Dominus opem ferat illi super lectum doloris eius universum stratum eius versasti in infirmitate eius
4 Ik zeide: O HEERE! wees mij genadig; genees mijn ziel, want ik heb tegen U gezondigd.
ego dixi Domine miserere mei sana animam meam quoniam peccavi tibi
5 Mijn vijanden spreken kwaad van mij, zeggende: Wanneer zal hij sterven, en zijn naam vergaan?

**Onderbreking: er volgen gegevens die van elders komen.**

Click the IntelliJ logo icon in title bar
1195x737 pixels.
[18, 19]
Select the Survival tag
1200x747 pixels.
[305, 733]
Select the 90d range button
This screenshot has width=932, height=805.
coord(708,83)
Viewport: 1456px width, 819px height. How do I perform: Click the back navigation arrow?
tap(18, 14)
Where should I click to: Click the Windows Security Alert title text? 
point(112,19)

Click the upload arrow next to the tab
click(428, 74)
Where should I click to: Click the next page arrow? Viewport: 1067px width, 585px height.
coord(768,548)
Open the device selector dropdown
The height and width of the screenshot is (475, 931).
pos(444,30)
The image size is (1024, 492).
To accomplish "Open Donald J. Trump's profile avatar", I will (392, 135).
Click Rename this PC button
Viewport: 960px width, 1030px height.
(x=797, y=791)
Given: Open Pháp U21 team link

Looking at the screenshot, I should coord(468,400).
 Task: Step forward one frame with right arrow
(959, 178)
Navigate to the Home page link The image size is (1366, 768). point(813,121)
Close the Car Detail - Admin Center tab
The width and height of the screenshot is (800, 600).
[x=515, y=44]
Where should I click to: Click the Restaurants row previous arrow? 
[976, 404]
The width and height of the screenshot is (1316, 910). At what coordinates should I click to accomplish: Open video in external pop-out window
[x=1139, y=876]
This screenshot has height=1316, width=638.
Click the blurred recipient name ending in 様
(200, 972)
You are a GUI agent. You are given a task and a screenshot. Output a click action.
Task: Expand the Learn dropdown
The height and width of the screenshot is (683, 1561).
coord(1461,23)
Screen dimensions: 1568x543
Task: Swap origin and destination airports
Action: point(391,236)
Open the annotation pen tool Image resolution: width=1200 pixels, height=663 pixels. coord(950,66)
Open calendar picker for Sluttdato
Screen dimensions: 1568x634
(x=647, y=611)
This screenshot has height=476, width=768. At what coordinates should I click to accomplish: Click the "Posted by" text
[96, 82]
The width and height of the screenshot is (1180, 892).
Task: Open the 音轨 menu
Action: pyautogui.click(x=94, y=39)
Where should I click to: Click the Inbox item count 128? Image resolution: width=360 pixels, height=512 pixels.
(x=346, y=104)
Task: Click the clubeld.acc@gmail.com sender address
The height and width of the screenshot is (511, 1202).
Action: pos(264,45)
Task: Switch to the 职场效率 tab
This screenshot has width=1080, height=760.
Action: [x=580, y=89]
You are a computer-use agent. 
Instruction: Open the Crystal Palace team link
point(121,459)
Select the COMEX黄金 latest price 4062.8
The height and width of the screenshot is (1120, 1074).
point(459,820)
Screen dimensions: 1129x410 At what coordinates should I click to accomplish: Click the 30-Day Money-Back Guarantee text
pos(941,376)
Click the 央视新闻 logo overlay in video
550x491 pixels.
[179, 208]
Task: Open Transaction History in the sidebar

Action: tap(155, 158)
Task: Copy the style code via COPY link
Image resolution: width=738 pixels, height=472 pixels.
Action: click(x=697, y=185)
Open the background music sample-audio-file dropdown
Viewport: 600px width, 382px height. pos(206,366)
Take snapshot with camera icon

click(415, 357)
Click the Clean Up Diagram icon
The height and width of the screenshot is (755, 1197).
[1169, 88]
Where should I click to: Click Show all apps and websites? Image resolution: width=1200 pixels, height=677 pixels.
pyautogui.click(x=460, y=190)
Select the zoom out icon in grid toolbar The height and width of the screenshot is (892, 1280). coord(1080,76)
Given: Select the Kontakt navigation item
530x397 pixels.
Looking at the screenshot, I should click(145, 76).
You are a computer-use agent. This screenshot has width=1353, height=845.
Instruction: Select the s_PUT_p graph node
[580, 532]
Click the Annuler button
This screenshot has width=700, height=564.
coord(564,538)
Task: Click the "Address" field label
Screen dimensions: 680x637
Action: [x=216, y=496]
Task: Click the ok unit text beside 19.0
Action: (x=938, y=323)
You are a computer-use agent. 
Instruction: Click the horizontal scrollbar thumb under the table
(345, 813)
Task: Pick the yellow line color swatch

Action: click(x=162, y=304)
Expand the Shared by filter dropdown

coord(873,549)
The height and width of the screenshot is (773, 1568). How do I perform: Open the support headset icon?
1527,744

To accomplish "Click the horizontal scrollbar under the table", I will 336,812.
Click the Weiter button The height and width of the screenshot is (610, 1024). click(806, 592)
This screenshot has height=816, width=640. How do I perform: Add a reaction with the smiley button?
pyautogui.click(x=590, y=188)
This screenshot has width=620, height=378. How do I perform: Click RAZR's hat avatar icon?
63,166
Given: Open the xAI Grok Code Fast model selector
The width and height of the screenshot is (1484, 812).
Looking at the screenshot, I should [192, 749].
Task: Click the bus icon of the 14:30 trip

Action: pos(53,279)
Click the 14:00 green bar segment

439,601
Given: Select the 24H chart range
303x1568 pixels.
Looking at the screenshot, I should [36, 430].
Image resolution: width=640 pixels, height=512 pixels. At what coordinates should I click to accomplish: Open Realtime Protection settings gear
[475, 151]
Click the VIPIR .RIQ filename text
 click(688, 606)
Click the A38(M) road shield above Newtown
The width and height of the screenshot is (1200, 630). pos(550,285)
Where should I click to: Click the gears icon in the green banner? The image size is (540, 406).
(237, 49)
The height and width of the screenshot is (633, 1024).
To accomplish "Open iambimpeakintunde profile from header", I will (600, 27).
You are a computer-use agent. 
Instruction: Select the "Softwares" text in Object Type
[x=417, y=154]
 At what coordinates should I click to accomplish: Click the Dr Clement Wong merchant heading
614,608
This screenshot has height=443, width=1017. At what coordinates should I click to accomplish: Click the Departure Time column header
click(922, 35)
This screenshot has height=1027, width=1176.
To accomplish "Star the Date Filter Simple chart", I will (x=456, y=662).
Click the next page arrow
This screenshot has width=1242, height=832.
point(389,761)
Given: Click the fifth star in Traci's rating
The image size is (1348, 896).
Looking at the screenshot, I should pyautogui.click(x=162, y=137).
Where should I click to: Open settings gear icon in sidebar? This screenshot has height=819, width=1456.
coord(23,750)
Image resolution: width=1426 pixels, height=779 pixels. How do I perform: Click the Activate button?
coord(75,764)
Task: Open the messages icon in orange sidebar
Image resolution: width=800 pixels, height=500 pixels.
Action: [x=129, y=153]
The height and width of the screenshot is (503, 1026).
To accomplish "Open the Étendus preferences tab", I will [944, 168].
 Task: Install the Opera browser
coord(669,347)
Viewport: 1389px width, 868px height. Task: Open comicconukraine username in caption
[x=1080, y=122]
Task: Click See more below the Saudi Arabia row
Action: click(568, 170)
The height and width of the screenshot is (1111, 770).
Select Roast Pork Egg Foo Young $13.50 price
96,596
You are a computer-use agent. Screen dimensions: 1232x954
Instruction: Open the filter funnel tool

inimici mei dixerunt mala mihi quando morietur et peribit nomen eius
6 En zo iemand van hen komt, om mij te zien, hij spreekt valsheid; zijn hart vergadert zich onrecht; gaat hij uit naar buiten, hij spreekt er van.
et si ingrediebatur ut videret vane loquebatur cor eius congregavit iniquitatem sibi egrediebatur foras et loquebatur
7 Al mijn haters mompelen te zamen tegen mij; ze bedenken tegen mij, hetgeen mij kwaad is, zeggende:
in id ipsum adversum me susurrabant omnes inimici mei adversus me cogitabant mala mihi
8 Een Belialsstuk kleeft hem aan; en hij, die nederligt, zal niet weder opstaan.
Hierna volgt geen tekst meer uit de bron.